Мария садилась и плакала, пока мохнатые землеройки сновали туда-сюда мимо луж на полу. Слова христианской молитвы раздавались в глубинах памяти: «Неужели мне одр сей гроб будет?»
Пенджабский храм
Они болели. Амир несколько раз подхватывал инфекцию, мучился от режущей боли в животе в огороженной фанерками и брезентом уборной, где повсюду ползали скучные мухи. Простывал от хождения босиком в дождь, у него поднималась температура. В дни болезни угасала его душа. Он превращался в сосуд без каких-либо мыслей, в провал, в котором беснуются полчища бактерий.
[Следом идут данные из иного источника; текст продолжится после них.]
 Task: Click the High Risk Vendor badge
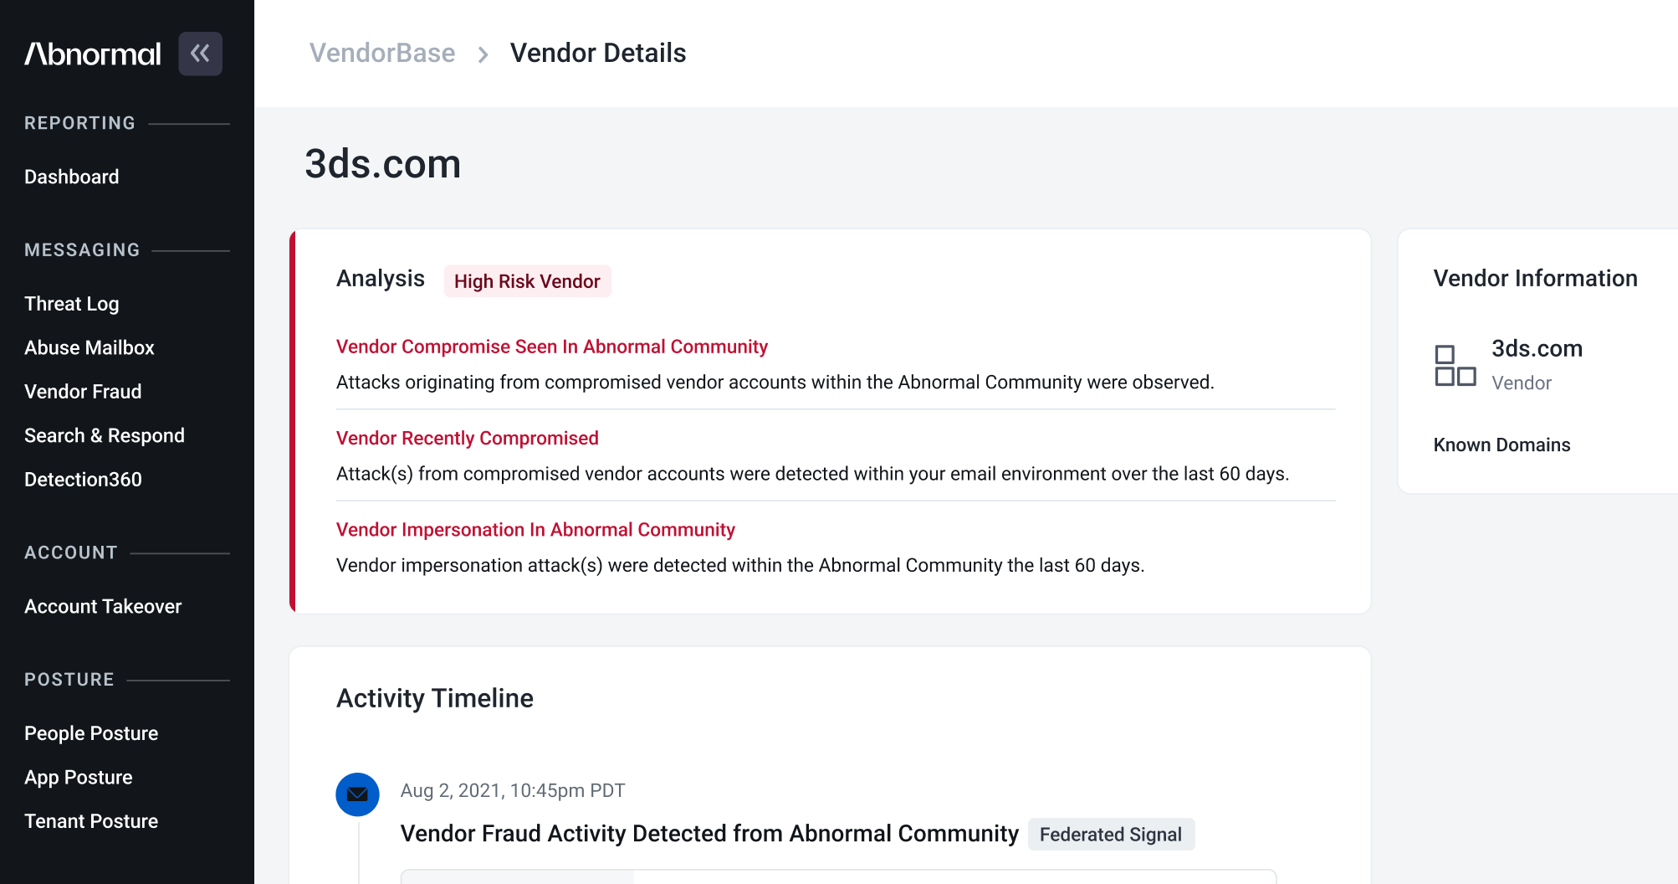pyautogui.click(x=527, y=281)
Мария соблюдала осторожность, знала больше о правилах гигиены. Она ни разу не отравилась. Терпеливо кипятила воду, держала её на плитке бесконечно долго, наблюдая танец пузырей. Часто мыла руки, из-за чего кожа на них становилась шершавой, покрывалась тонкими белыми трещинами на коричневом загаре. Она повязывала ткань на лицо, если болел Амир или кто-то из соседей.
Вокруг творился великий праздник микробов, Амиру казались смешными её ничтожные меры, но они помогали ей. Крепкая, как северная сосна, Мария не простывала, а если чувствовала, что болезнь вот-вот овладеет ей, вставала и ходила по пустырю, по ближайшим кварталам, чтоб разогнать плохую кровь. Мария посыпала свой хлеб жгучими специями – древнейшим антисептиком. Но она без конца страдала молочницей, колонии грибка грызли её беззащитное лоно с утра до вечера, как древесные муравьи. Она принимала таблетку, но через неделю все возвращалось, и мучительный зуд стал её постоянным спутником.
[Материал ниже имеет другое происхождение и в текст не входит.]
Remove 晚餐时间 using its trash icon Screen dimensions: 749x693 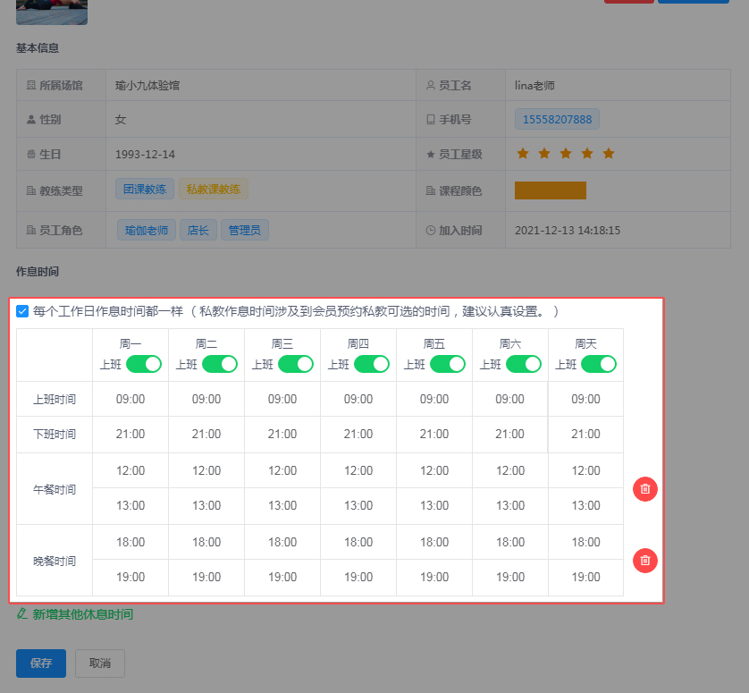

Хранить еду в доме оказалось невозможно – её тут же поедали жители затопленных нор. Крысы прогрызали даже жестяные коробки. Негде было взять сухих веточек для растопки плиты. Теперь Мария и Амир обедали на Колони-роуд в пенджабском храме. Туда мог прийти любой человек, богатый и бедный, верующий в Иисуса или Аллаха, в Шиву или науку.